Material provided -
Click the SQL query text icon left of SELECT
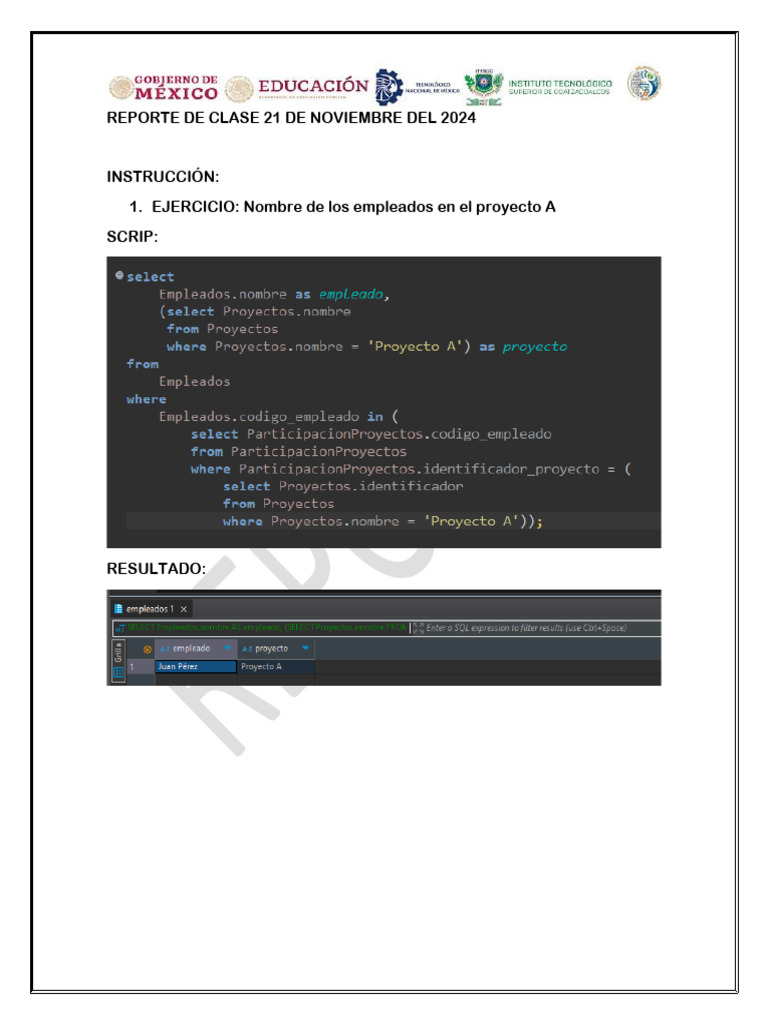 click(120, 628)
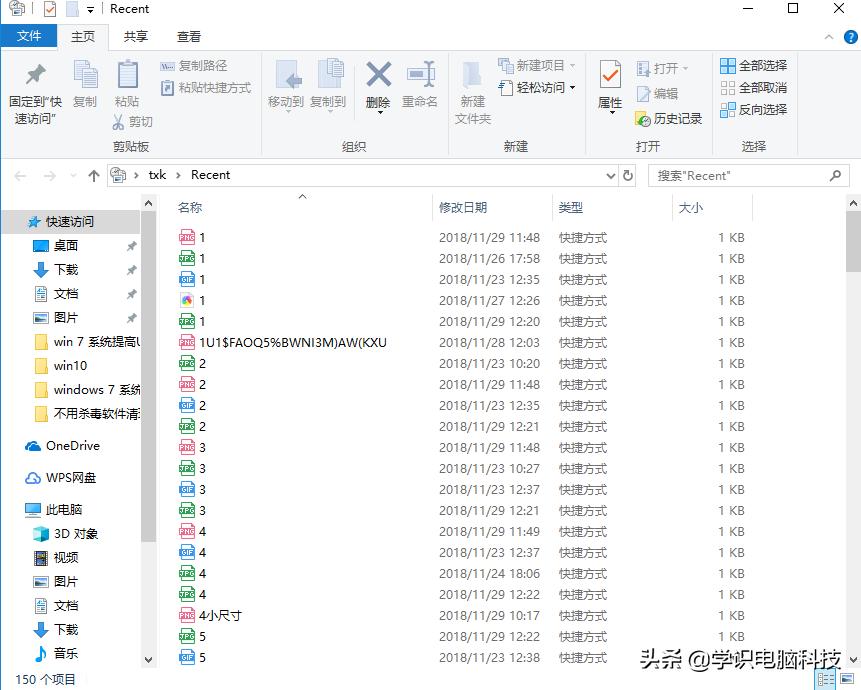Open the 文件 menu
The height and width of the screenshot is (690, 861).
pos(29,35)
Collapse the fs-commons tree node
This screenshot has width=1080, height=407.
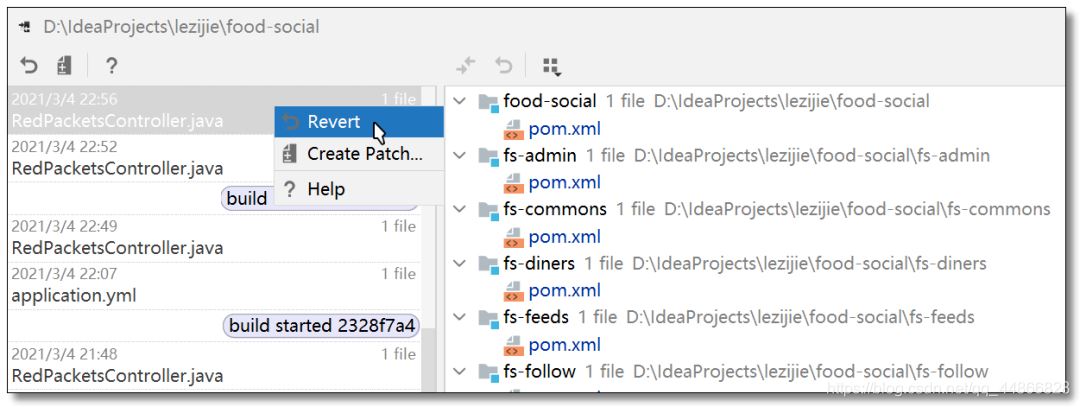pos(459,209)
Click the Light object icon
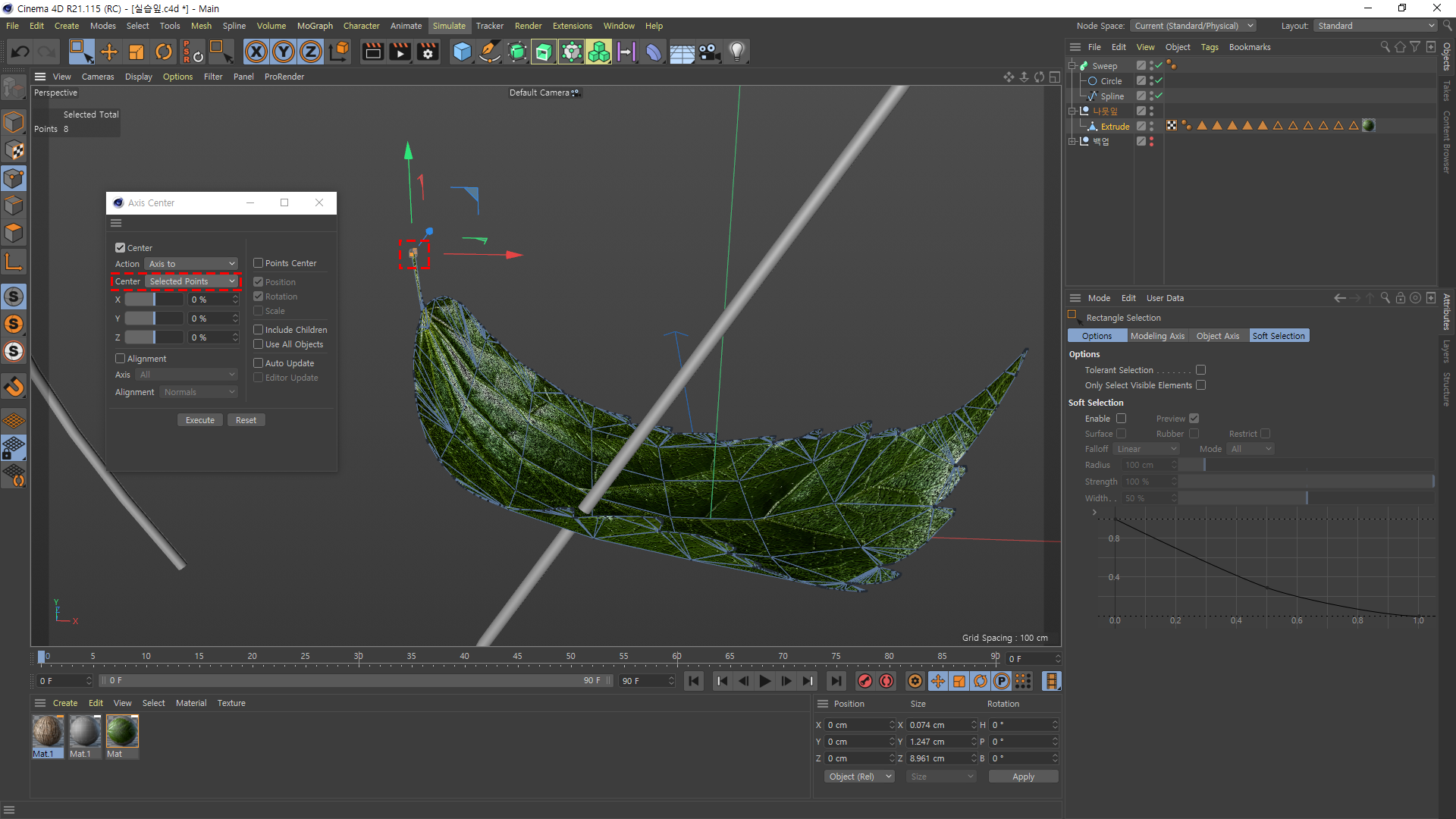This screenshot has width=1456, height=819. tap(736, 52)
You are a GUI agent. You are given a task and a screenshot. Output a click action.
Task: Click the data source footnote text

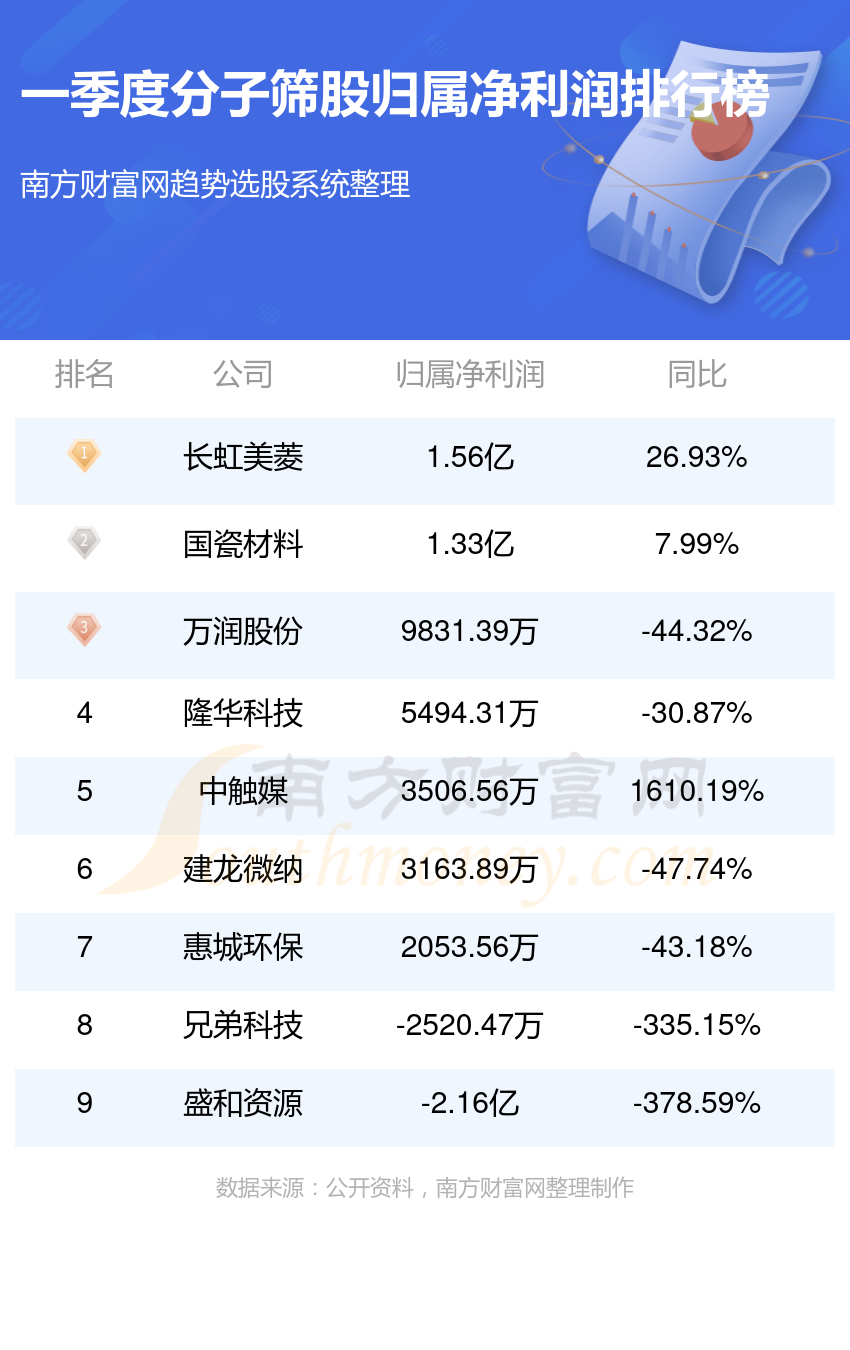425,1188
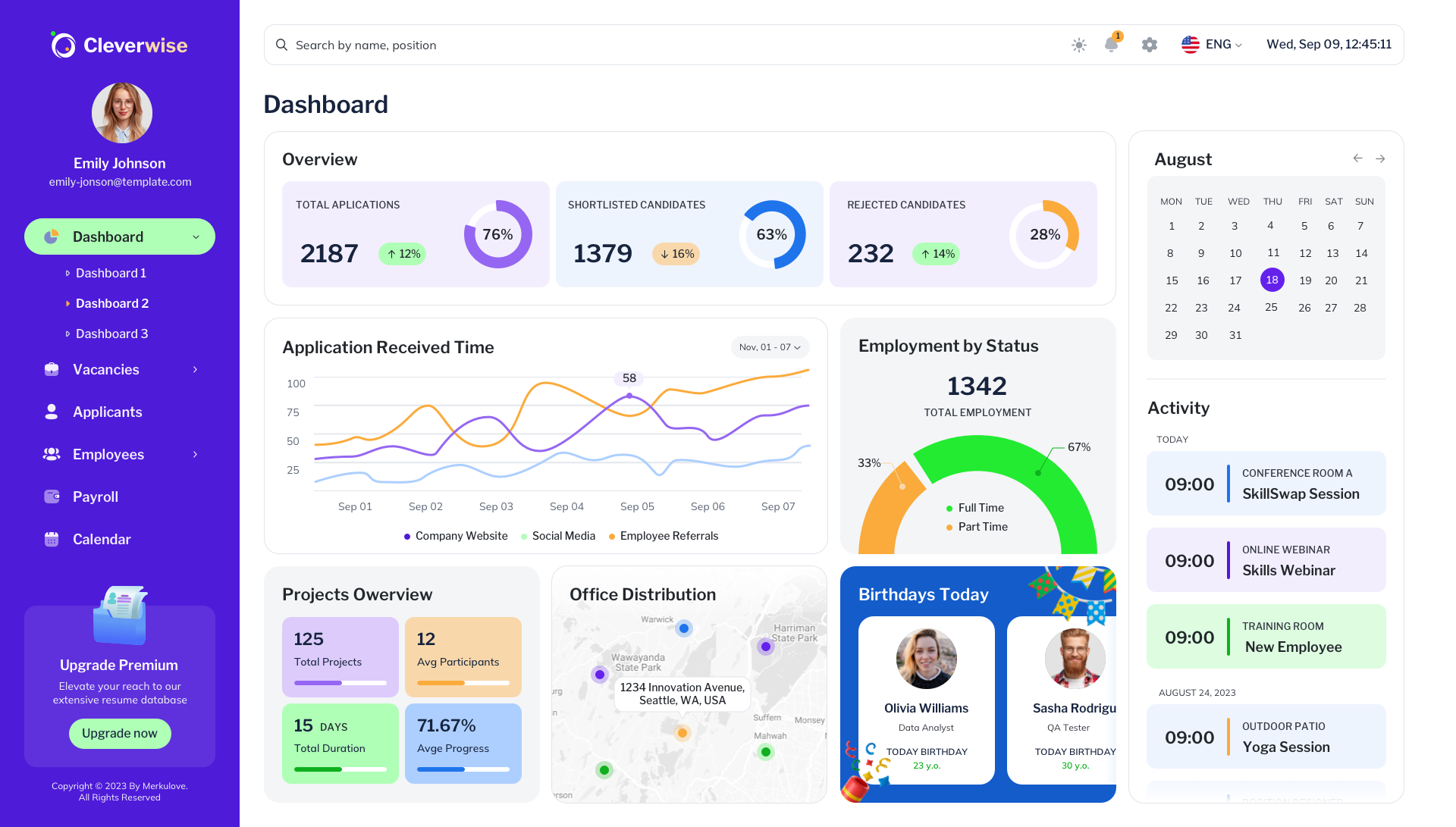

Problem details -
Return the items word for word, from the line containing "You are a GUI" through the last of the items, and leave the pictures out.

Response to the exercise -
You are a GUI agent. You are given a task and a screenshot. Output a click action.
Task: Click the data source footnote text

425,1188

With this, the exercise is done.